[Stored data]
_ _ _ _ _ _ _

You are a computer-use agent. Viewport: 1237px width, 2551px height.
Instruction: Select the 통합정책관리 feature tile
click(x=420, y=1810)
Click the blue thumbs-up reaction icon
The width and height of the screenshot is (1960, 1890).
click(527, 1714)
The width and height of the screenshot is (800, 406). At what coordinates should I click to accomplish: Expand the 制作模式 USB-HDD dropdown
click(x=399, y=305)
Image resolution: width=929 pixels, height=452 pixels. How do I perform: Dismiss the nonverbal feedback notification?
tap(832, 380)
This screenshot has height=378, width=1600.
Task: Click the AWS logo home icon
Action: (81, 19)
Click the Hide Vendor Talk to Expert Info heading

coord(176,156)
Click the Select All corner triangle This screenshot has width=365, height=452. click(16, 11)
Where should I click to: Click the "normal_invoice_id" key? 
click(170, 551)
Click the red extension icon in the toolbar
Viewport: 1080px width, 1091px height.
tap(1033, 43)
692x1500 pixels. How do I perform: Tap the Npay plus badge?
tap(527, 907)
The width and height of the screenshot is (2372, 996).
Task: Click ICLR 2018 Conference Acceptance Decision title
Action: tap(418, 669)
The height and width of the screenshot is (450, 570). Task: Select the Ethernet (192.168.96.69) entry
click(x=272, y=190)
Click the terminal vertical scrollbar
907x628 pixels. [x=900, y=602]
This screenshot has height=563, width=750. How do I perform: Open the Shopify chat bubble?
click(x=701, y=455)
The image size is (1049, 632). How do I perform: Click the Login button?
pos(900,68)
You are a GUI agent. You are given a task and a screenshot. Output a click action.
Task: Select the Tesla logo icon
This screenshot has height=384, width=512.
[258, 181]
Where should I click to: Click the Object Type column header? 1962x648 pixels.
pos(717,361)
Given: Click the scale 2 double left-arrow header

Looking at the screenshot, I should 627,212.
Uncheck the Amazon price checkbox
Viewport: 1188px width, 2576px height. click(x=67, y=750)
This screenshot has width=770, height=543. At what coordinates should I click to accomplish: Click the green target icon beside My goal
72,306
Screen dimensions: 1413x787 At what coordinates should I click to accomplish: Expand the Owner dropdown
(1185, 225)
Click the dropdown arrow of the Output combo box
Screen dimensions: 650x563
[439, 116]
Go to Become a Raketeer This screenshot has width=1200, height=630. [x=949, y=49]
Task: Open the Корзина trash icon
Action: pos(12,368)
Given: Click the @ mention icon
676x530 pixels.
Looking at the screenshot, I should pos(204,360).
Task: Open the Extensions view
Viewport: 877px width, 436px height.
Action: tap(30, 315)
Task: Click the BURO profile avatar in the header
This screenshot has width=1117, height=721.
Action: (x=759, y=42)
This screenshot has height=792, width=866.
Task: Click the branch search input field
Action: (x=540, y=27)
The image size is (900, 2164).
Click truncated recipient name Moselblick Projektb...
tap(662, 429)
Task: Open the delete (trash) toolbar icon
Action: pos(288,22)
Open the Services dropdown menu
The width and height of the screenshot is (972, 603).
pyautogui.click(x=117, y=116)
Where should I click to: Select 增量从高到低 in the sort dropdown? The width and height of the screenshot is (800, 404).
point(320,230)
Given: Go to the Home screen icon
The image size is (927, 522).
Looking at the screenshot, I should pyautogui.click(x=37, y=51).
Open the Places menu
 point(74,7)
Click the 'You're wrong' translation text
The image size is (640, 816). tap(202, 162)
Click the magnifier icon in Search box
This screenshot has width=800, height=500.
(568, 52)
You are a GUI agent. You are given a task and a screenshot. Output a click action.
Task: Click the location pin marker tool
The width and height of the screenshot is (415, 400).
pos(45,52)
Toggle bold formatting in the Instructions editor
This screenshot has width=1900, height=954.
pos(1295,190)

_ _ _ _ _ _ _

■ **Problem requirements**
Reproduce every entry above. Make each line identical to the original.

■ **Problem solution**
You are a computer-use agent. Viewport: 1237px width, 2551px height.
Instruction: Select the 통합정책관리 feature tile
click(x=420, y=1810)
Click the blue thumbs-up reaction icon
The width and height of the screenshot is (1960, 1890).
click(527, 1714)
The width and height of the screenshot is (800, 406). At what coordinates should I click to accomplish: Expand the 制作模式 USB-HDD dropdown
click(x=399, y=305)
Image resolution: width=929 pixels, height=452 pixels. How do I perform: Dismiss the nonverbal feedback notification?
tap(832, 380)
This screenshot has height=378, width=1600.
Task: Click the AWS logo home icon
Action: (81, 19)
Click the Hide Vendor Talk to Expert Info heading

coord(176,156)
Click the Select All corner triangle This screenshot has width=365, height=452. click(16, 11)
Where should I click to: Click the "normal_invoice_id" key? 
click(170, 551)
Click the red extension icon in the toolbar
Viewport: 1080px width, 1091px height.
tap(1033, 43)
692x1500 pixels. How do I perform: Tap the Npay plus badge?
tap(527, 907)
The width and height of the screenshot is (2372, 996).
Task: Click ICLR 2018 Conference Acceptance Decision title
Action: tap(418, 669)
The height and width of the screenshot is (450, 570). Task: Select the Ethernet (192.168.96.69) entry
click(x=272, y=190)
Click the terminal vertical scrollbar
907x628 pixels. [x=900, y=602]
This screenshot has height=563, width=750. How do I perform: Open the Shopify chat bubble?
click(x=701, y=455)
The image size is (1049, 632). How do I perform: Click the Login button?
pos(900,68)
You are a GUI agent. You are given a task and a screenshot. Output a click action.
Task: Select the Tesla logo icon
This screenshot has height=384, width=512.
[258, 181]
Where should I click to: Click the Object Type column header? 1962x648 pixels.
pos(717,361)
Given: Click the scale 2 double left-arrow header

Looking at the screenshot, I should 627,212.
Uncheck the Amazon price checkbox
Viewport: 1188px width, 2576px height. click(x=67, y=750)
This screenshot has width=770, height=543. At what coordinates should I click to accomplish: Click the green target icon beside My goal
72,306
Screen dimensions: 1413x787 At what coordinates should I click to accomplish: Expand the Owner dropdown
(1185, 225)
Click the dropdown arrow of the Output combo box
Screen dimensions: 650x563
[439, 116]
Go to Become a Raketeer This screenshot has width=1200, height=630. [x=949, y=49]
Task: Open the Корзина trash icon
Action: pos(12,368)
Given: Click the @ mention icon
676x530 pixels.
Looking at the screenshot, I should pos(204,360).
Task: Open the Extensions view
Viewport: 877px width, 436px height.
Action: tap(30, 315)
Task: Click the BURO profile avatar in the header
This screenshot has width=1117, height=721.
Action: (x=759, y=42)
This screenshot has height=792, width=866.
Task: Click the branch search input field
Action: (x=540, y=27)
The image size is (900, 2164).
Click truncated recipient name Moselblick Projektb...
tap(662, 429)
Task: Open the delete (trash) toolbar icon
Action: pos(288,22)
Open the Services dropdown menu
The width and height of the screenshot is (972, 603).
pyautogui.click(x=117, y=116)
Where should I click to: Select 增量从高到低 in the sort dropdown? The width and height of the screenshot is (800, 404).
point(320,230)
Given: Go to the Home screen icon
The image size is (927, 522).
Looking at the screenshot, I should pyautogui.click(x=37, y=51).
Open the Places menu
 point(74,7)
Click the 'You're wrong' translation text
The image size is (640, 816). tap(202, 162)
Click the magnifier icon in Search box
This screenshot has width=800, height=500.
(568, 52)
You are a GUI agent. You are given a task and a screenshot. Output a click action.
Task: Click the location pin marker tool
The width and height of the screenshot is (415, 400).
pos(45,52)
Toggle bold formatting in the Instructions editor
This screenshot has width=1900, height=954.
pos(1295,190)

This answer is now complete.